# Dataset creation

![flowchart](./resources/dataset_creation_flowchart.drawio.png)


In [1]:
import os
import pandas as pd
import numpy as np

from utils.file_utils import open_json, write_json
from utils.dataset_creation import *
from utils.dataset_mapping import *


In [2]:
FRESH_START = True
UPDATE_MAPPING = True


In [3]:
COLUMNS = ["pdbs", "uniprot", "wild_aa", "mutation_position",
           "mutated_aa", "pH",
           "sequence", "length", "chain_start", "chain_end",
           "AlphaFoldDB", "Tm", "ddG", "dTm",
           "dataset_source", "infos_found"]

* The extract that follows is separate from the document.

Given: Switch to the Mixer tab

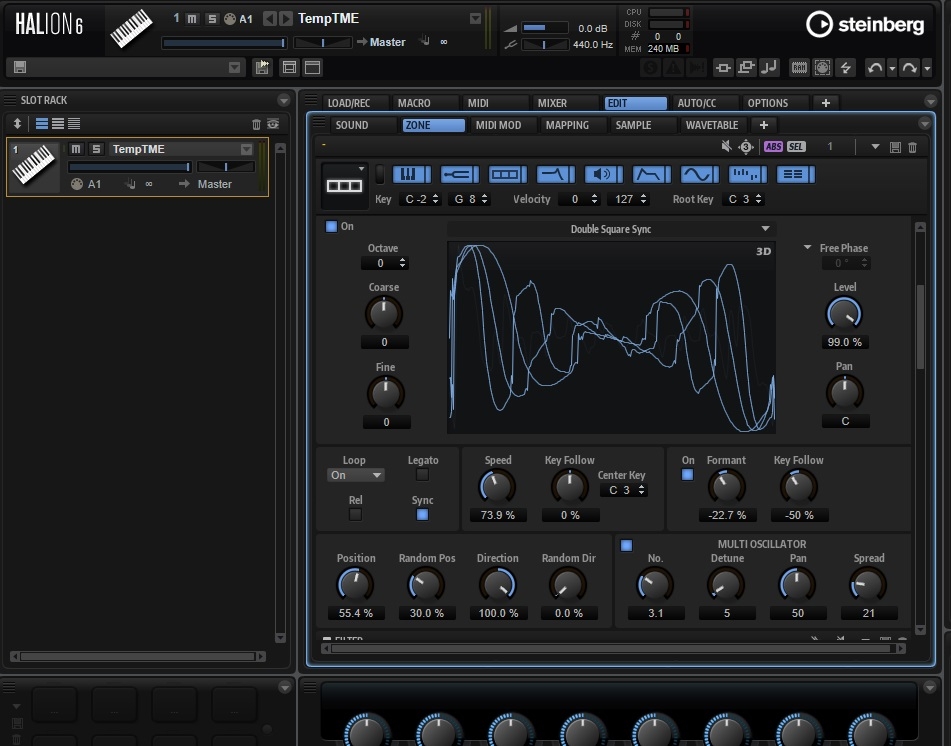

SUBSET_DUPLICATES = ["uniprot", "wild_aa", "mutation_position",
                     "mutated_aa", "pH", "sequence"]

NAME = "all"
DIR = "./data/main_dataset_creation"
OUTPUT_DIR = DIR+'/outputs/'+NAME

LOCAL_UNIPROT_INFOS_PATH = DIR+"/uniprot_infos.json"
PDB_UNIPROT_MAPPING_PATH = DIR+"/mapping/pdb_uniprot_mapping.json"
LINKED_UNIPROT_MAPPING_PATH = DIR+"/mapping/linked_uniprot_mapping.json"
SEQUENCE_UNIPROT_MAPPING_PATH = DIR + \
    "/mapping/sequence_uniprot_mapping.json"
PDB_NO_UNIPROT_PATH = DIR+"/mapping/pdb_no_uniprot.json"
SEQUENCE_NO_UNIPROT_PATH = DIR+"/mapping/sequence_no_uniprot.json"

DATASET_OUTPUT_PATH_RAW = OUTPUT_DIR+f"/dataset_raw.csv"
DATASET_OUTPUT_PATH_ONLY_INFOS = OUTPUT_DIR+f"/dataset_only_infos.csv"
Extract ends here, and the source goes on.